Problem:
From the data underneath, reproduce exactly the stretch that begins at the line with "Given: Click the blue color zekken thumbnail" and ends after the line with "Image resolution: width=848".

● ● ● ●

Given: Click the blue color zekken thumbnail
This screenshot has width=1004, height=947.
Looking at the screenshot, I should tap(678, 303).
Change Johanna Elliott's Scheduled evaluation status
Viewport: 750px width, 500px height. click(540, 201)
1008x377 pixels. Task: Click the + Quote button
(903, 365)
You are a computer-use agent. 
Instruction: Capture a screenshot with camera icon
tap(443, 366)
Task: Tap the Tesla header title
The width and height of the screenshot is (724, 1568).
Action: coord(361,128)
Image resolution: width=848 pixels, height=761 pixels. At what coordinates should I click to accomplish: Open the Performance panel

● ● ● ●

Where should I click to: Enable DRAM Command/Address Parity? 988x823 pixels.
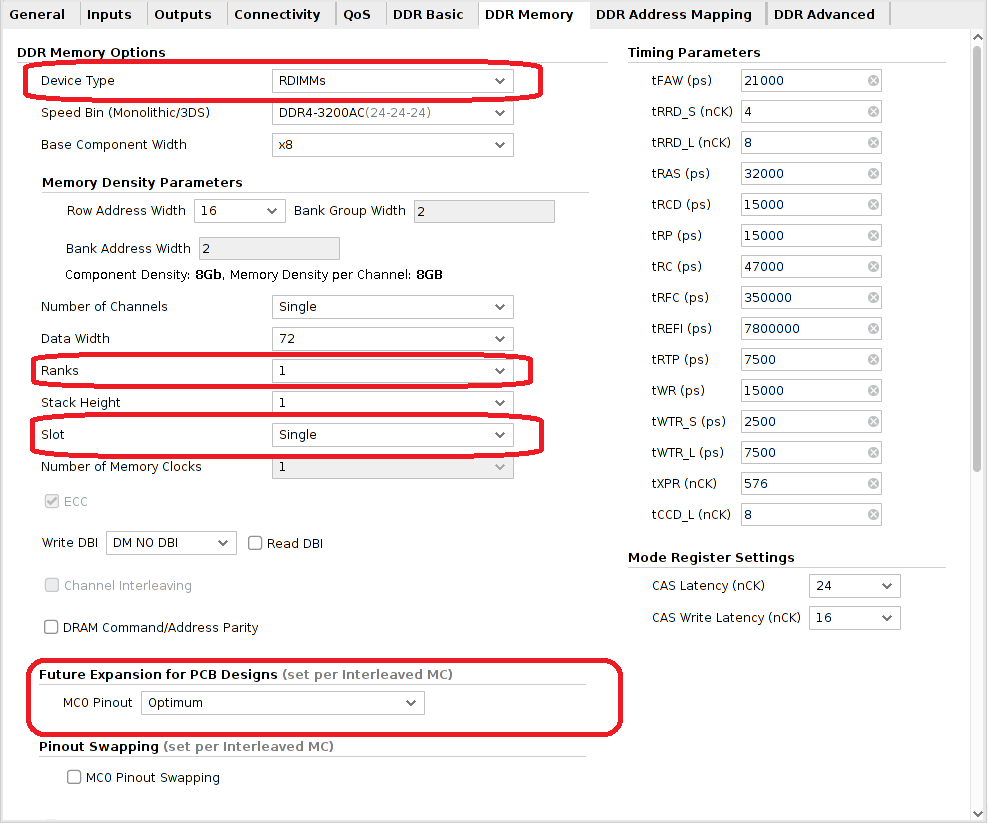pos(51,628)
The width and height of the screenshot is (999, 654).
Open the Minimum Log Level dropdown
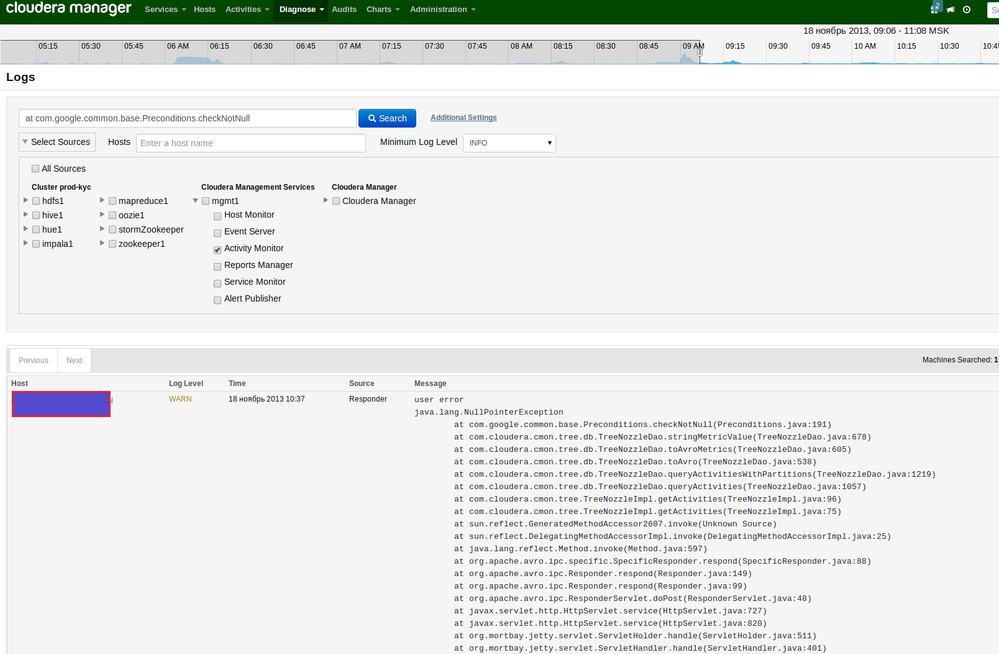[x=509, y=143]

● ● ● ●

Written response:
Given: Click the blue color zekken thumbnail
This screenshot has width=1004, height=947.
Looking at the screenshot, I should tap(678, 303).
Change Johanna Elliott's Scheduled evaluation status
Viewport: 750px width, 500px height. click(540, 201)
1008x377 pixels. Task: Click the + Quote button
(903, 365)
You are a computer-use agent. 
Instruction: Capture a screenshot with camera icon
tap(443, 366)
Task: Tap the Tesla header title
The width and height of the screenshot is (724, 1568).
Action: coord(361,128)
Image resolution: width=848 pixels, height=761 pixels. At what coordinates should I click to accomplish: Open the Performance panel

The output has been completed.